Knowing this you can see that it would be a "closed minded" and "ignorant" person to even link these two movies together. And my advice to those who choose to do so is: To actually see the movies you choose to harshly critique. You may even find that "One of these movies is not like the other" As one is a documentary and the other a "teen flick". Also I have noticed in reviews previous to mine that the movie "Be cool" is mentioned due to its brief "cameo-esque" snippet of the dance style. "Be Cool" was mentioned to be the first discovery of the dance style. This is simply not true, as ONE of the first showings of this dance style can be credited to Missy Elliot in her music video "I'm really Hot".

Another method of discrediting this movie is by attacking the director for just being "Christina's music video director" or a "photographer". Though I can honestly say that I am nor have ever been a fan of Christina Aguilera's work...I certainly do not hold this against Mr.

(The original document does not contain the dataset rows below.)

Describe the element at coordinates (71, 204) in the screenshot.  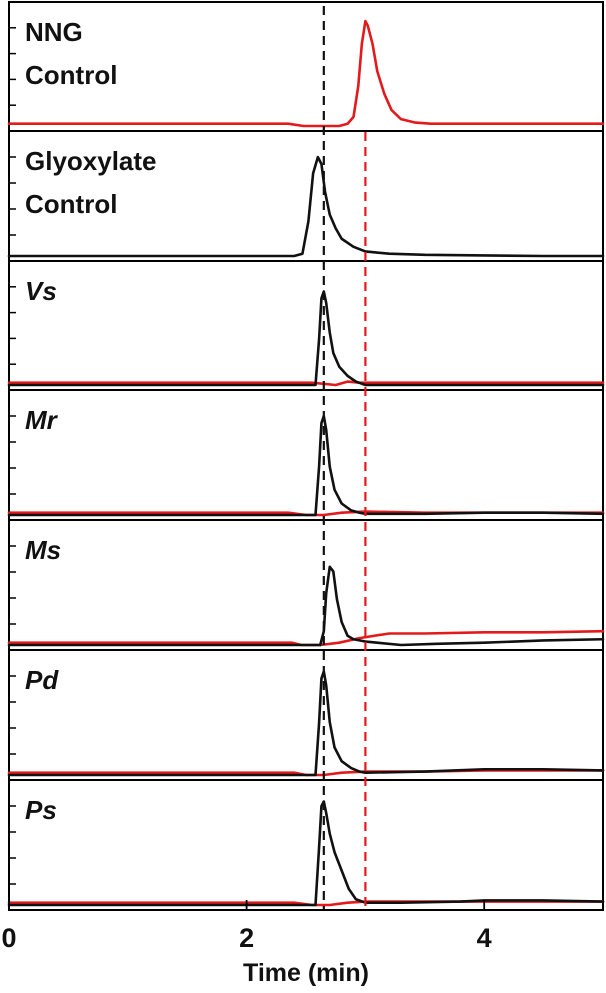
I see `panel-label-line2-glyoxylate-control: Control` at that location.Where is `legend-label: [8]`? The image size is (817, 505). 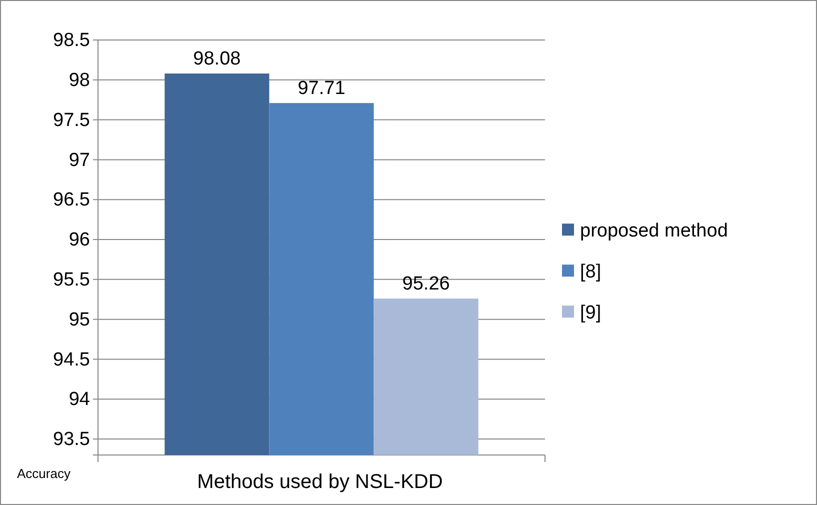
legend-label: [8] is located at coordinates (591, 272).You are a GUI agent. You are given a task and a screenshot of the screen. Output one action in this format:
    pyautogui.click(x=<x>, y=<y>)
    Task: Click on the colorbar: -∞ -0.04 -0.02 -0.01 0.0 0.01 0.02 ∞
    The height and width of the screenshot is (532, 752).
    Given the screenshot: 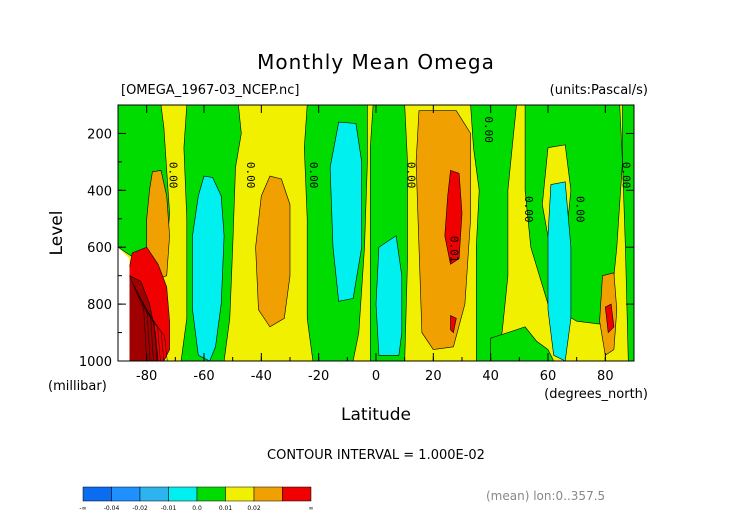 What is the action you would take?
    pyautogui.click(x=196, y=499)
    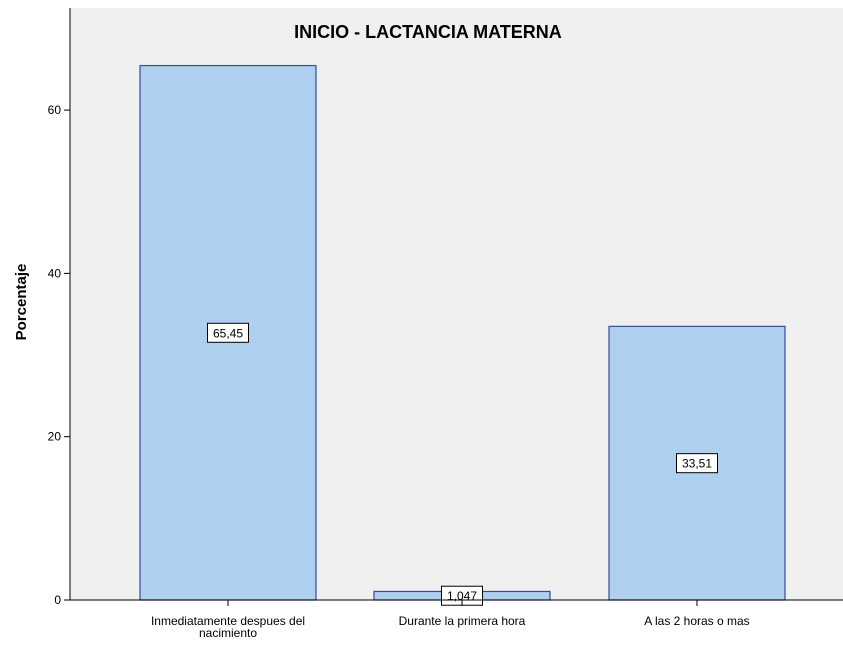  What do you see at coordinates (55, 273) in the screenshot?
I see `y-tick-label: 40` at bounding box center [55, 273].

La'Chappelle because unlike most respected and honored directors who turn a blind eye to movies like this because they aren't "Oscar worthy" he stepped in, and in his own artistic and beautiful way shuns the myths and stereotypes that have plagued the African-American people. (Especially young people residing in urban areas and ghettos for no fault of there own are labeled as "thugs" and "gangsta's" are now being known as "Artists" and "Visionaries" due to them turning back to their roots in Africa).

I hope more movies will come out like this and liberate all races from their own stereotypes.

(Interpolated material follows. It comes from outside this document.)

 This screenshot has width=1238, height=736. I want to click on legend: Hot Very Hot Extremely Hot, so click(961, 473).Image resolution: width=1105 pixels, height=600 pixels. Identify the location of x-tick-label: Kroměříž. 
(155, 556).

Reviewed by Anonymous_Maxine 10 / 10

Truly a wonder of nature, this urban predator, Tommy the Clown and many a story to tell. But it was a rare occasion, such as this, that he did

Primus fans, admittedly not exactly the target audience for this film, will immediately recognize the lyrics above and hopefully get a little kick out of it. People who don't know Primus, probably most of the people who would watch this documentary and read about it, will most likely send me angry e-mails.

I am not the biggest fan of hip-hop, rap, r&b, etc., but I decided to check out this documentary because I recently moved to LA and I appreciate seeing people who take difficult life situations and turn them into something positive, and that is exactly what happens in this movie. All of these kids living in the so called dangerous parts of Los Angeles take their frustration and their fear and channel it into a unique style of dancing, which is often quite a spectacle to behold.

It starts with a man who calls himself Tommy the Clown, who entertains at children's parties much like most other types of clowns, except that he specializes in an amazing dance performance rather than magic tricks and balloon animals, and before long other dancing clown groups are popping up all over the place, mostly staffed by kids and teenagers who otherwise would more than likely get involved in a life of crime.

This is an amazing look into the reality of the lives that these people live, right down to individual dance parties, some of the unwritten social rules of the people who dance together (the styles change so quickly that they can tell who has missed even a single day of dancing), and tragic events that take place in their everyday lives. Even if this is not your style of music or dancing, this documentary is definitely worth a look to see how some people take something so difficult and so bad in their lives and turn it into something good. Truly inspiring.